What is needed:
Print the line that contains "The image size" and every line that follows it in the data below, ending with the final line; include nothing else.
▼▼▼
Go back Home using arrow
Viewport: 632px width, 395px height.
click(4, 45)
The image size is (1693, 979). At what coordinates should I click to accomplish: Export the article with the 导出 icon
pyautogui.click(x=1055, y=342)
▲▲▲
Answer to the problem:
The image size is (1693, 979). At what coordinates should I click to accomplish: Export the article with the 导出 icon
pyautogui.click(x=1055, y=342)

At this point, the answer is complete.